Task material:
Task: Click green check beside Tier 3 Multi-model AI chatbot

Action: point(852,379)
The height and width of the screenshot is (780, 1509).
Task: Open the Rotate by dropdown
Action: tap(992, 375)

Problem to solve: Here you need to write out the listing above exactly, from its first line to its last.

Problem solution:
Task: Click green check beside Tier 3 Multi-model AI chatbot

Action: point(852,379)
The height and width of the screenshot is (780, 1509).
Task: Open the Rotate by dropdown
Action: tap(992, 375)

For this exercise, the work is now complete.